An exact transcription of all the data is the expected reply.

Collected data
::::
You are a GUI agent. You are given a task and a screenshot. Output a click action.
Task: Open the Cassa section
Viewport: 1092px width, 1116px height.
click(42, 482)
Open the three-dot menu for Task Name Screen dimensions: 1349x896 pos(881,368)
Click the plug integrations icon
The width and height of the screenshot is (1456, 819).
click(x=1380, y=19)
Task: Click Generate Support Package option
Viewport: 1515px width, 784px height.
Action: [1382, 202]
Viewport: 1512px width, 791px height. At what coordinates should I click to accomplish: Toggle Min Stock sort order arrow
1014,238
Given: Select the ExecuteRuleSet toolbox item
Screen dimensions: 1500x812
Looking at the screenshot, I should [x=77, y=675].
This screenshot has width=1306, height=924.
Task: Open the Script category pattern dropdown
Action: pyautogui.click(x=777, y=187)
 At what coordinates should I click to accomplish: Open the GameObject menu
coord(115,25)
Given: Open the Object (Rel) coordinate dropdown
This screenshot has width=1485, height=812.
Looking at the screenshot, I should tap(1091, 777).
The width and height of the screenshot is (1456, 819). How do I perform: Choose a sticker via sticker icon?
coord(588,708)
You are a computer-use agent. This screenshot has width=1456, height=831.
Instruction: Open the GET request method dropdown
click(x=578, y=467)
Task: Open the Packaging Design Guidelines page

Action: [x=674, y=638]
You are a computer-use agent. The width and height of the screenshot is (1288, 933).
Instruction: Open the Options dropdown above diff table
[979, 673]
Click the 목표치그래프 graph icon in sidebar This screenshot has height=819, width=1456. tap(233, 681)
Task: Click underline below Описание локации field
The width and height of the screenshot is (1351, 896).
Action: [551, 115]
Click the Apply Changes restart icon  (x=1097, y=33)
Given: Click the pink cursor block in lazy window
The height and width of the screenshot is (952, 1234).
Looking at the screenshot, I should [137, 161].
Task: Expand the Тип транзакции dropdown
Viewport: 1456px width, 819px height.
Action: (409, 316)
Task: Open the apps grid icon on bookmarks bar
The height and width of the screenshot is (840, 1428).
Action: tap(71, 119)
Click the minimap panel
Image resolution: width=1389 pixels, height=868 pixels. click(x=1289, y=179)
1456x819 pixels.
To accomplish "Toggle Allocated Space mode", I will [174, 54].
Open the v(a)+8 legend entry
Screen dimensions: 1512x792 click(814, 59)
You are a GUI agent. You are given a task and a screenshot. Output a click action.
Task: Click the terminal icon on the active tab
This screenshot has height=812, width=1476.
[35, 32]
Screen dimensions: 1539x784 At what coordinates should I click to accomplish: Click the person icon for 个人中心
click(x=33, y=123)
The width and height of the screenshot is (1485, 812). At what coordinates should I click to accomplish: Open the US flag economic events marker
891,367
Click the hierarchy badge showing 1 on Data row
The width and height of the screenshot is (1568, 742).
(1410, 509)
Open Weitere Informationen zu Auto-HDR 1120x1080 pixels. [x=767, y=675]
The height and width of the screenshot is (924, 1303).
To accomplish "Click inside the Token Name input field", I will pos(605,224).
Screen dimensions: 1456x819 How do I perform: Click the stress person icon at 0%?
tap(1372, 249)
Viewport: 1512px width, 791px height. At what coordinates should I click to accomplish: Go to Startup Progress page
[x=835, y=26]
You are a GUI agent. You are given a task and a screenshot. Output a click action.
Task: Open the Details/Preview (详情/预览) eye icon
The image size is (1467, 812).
::::
--- RESPONSE TO THE EXERCISE ---
You are a GUI agent. You are given a task and a screenshot. Output a click action.
Task: Open the Cassa section
Viewport: 1092px width, 1116px height.
click(42, 482)
Open the three-dot menu for Task Name Screen dimensions: 1349x896 pos(881,368)
Click the plug integrations icon
The width and height of the screenshot is (1456, 819).
click(x=1380, y=19)
Task: Click Generate Support Package option
Viewport: 1515px width, 784px height.
Action: [1382, 202]
Viewport: 1512px width, 791px height. At what coordinates should I click to accomplish: Toggle Min Stock sort order arrow
1014,238
Given: Select the ExecuteRuleSet toolbox item
Screen dimensions: 1500x812
Looking at the screenshot, I should [x=77, y=675].
This screenshot has width=1306, height=924.
Task: Open the Script category pattern dropdown
Action: pyautogui.click(x=777, y=187)
 At what coordinates should I click to accomplish: Open the GameObject menu
coord(115,25)
Given: Open the Object (Rel) coordinate dropdown
This screenshot has width=1485, height=812.
Looking at the screenshot, I should tap(1091, 777).
The width and height of the screenshot is (1456, 819). How do I perform: Choose a sticker via sticker icon?
coord(588,708)
You are a computer-use agent. This screenshot has width=1456, height=831.
Instruction: Open the GET request method dropdown
click(x=578, y=467)
Task: Open the Packaging Design Guidelines page

Action: [x=674, y=638]
You are a computer-use agent. The width and height of the screenshot is (1288, 933).
Instruction: Open the Options dropdown above diff table
[979, 673]
Click the 목표치그래프 graph icon in sidebar This screenshot has height=819, width=1456. tap(233, 681)
Task: Click underline below Описание локации field
The width and height of the screenshot is (1351, 896).
Action: [551, 115]
Click the Apply Changes restart icon  (x=1097, y=33)
Given: Click the pink cursor block in lazy window
The height and width of the screenshot is (952, 1234).
Looking at the screenshot, I should [137, 161].
Task: Expand the Тип транзакции dropdown
Viewport: 1456px width, 819px height.
Action: (409, 316)
Task: Open the apps grid icon on bookmarks bar
The height and width of the screenshot is (840, 1428).
Action: tap(71, 119)
Click the minimap panel
Image resolution: width=1389 pixels, height=868 pixels. click(x=1289, y=179)
1456x819 pixels.
To accomplish "Toggle Allocated Space mode", I will [174, 54].
Open the v(a)+8 legend entry
Screen dimensions: 1512x792 click(814, 59)
You are a GUI agent. You are given a task and a screenshot. Output a click action.
Task: Click the terminal icon on the active tab
This screenshot has height=812, width=1476.
[35, 32]
Screen dimensions: 1539x784 At what coordinates should I click to accomplish: Click the person icon for 个人中心
click(x=33, y=123)
The width and height of the screenshot is (1485, 812). At what coordinates should I click to accomplish: Open the US flag economic events marker
891,367
Click the hierarchy badge showing 1 on Data row
The width and height of the screenshot is (1568, 742).
(1410, 509)
Open Weitere Informationen zu Auto-HDR 1120x1080 pixels. [x=767, y=675]
The height and width of the screenshot is (924, 1303).
To accomplish "Click inside the Token Name input field", I will pos(605,224).
Screen dimensions: 1456x819 How do I perform: Click the stress person icon at 0%?
tap(1372, 249)
Viewport: 1512px width, 791px height. At what coordinates should I click to accomplish: Go to Startup Progress page
[x=835, y=26]
You are a GUI agent. You are given a task and a screenshot. Output a click action.
Task: Open the Details/Preview (详情/预览) eye icon
The image size is (1467, 812).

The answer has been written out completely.